En el primer caso, un periodista negro, quien supuestamente habría sido discriminado por sus compañeros de trabajo, no sólo asesinó a dos de sus antiguos colegas, sino que, llevando al extremo su vocación de reportero, se atrevió a filmar los homicidios y subir su hazaña a YouTube, ese inagotable receptáculo de nuestro exhibicionismo. Hay quien se empeña en decir que se trató del acto de un demente y que no habría que extraer otras conclusiones de su caso. Pero, como siempre ocurre con las imágenes, y en particular con las imágenes de muerte, lo que no se ve es acaso lo más relevante y lo más terrible.

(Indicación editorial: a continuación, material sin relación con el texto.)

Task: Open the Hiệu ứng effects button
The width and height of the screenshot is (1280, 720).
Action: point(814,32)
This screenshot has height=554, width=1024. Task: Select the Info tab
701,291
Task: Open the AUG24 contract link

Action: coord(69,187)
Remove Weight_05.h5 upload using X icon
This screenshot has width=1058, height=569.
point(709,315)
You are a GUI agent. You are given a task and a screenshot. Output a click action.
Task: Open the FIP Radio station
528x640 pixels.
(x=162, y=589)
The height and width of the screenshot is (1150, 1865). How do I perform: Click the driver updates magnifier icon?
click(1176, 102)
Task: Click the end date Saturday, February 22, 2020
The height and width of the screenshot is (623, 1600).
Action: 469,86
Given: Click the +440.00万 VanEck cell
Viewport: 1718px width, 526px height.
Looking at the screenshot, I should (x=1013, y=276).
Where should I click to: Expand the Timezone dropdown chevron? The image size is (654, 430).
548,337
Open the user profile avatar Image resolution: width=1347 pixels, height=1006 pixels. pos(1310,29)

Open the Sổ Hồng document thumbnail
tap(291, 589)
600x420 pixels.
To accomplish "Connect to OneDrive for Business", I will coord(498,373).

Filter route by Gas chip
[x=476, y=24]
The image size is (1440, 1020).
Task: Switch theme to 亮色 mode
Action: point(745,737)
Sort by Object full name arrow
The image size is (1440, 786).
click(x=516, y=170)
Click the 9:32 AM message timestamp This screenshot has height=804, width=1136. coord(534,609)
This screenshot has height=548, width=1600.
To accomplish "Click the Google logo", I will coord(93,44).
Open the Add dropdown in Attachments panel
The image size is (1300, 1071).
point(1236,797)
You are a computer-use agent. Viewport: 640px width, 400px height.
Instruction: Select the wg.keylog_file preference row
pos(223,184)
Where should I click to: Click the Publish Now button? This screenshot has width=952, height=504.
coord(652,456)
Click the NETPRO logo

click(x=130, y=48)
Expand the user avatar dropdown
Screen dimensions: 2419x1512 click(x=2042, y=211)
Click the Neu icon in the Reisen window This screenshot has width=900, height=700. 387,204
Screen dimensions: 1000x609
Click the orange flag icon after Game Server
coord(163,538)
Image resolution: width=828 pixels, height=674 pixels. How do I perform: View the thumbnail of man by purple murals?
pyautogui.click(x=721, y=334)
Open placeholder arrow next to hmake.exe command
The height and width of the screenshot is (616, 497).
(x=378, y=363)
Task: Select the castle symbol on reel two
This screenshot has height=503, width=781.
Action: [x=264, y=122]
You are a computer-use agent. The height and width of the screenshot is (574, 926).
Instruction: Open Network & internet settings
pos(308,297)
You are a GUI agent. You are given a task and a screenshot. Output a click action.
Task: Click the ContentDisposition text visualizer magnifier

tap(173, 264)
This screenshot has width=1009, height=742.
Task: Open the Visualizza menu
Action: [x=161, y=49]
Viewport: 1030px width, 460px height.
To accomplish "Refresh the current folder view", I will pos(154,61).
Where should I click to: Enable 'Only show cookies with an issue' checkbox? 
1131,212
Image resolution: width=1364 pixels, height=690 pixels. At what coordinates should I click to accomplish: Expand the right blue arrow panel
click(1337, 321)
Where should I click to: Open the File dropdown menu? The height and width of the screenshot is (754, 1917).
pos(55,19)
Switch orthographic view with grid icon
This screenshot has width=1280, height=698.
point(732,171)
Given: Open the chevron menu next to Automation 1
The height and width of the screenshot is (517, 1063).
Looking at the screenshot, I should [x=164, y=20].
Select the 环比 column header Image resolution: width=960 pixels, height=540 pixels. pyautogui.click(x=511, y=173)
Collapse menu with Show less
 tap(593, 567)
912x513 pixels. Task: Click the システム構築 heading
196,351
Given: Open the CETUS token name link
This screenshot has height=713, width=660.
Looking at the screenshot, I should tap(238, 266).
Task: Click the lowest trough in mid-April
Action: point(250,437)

En una nuez, el video de los asesinatos muestra, exacerbada, el ansia contemporánea por filmarlo y documentarlo todo, por "inmortalizar" cada instante más que por vivirlo, así como la obsesión por alcanzar uno o dos minutos de fama -en este caso muchos más- propia de nuestra segunda sociedad del espectáculo, en el que el espectáculo somos nosotros mismos. Resulta imposible no atender al componente racial del caso: el negro que asesina a dos blancos, en teoría para vengarse de agravios tanto personales como comunitarios -los recientes homicidios de Charleston-, deviene así un extraño microcosmos en el que, si bien los papeles tradicionales se invierten, volvemos a enfrentarnos a la cuestión de las armas de fuego en Estados Unidos y a una discriminación que no cesa.
La otra imagen resulta aún más intolerable: un niño sirio ahogado en una playa turca cuando intentaba cruzar con sus padres hacia Grecia. De nuevo, algunos han exigido que la imagen no sea publicada y compartida, que no sea vista. Y otra vez, a mi parecer, se equivocan: nada prueba que una sola imagen pueda modificar la realidad, pero al menos durante los veinte o treinta segundos en que los políticos estarán obligados a verla -así como los votantes del sinfín de partidos xenófobos y racistas que proliferan en Europa- puede haber un mínimo atisbo de empatía capaz de convencerlos de que sus políticas son lamentables e inhumanas. Hay veces, sí, en que estamos obligados a mirar a los muertos.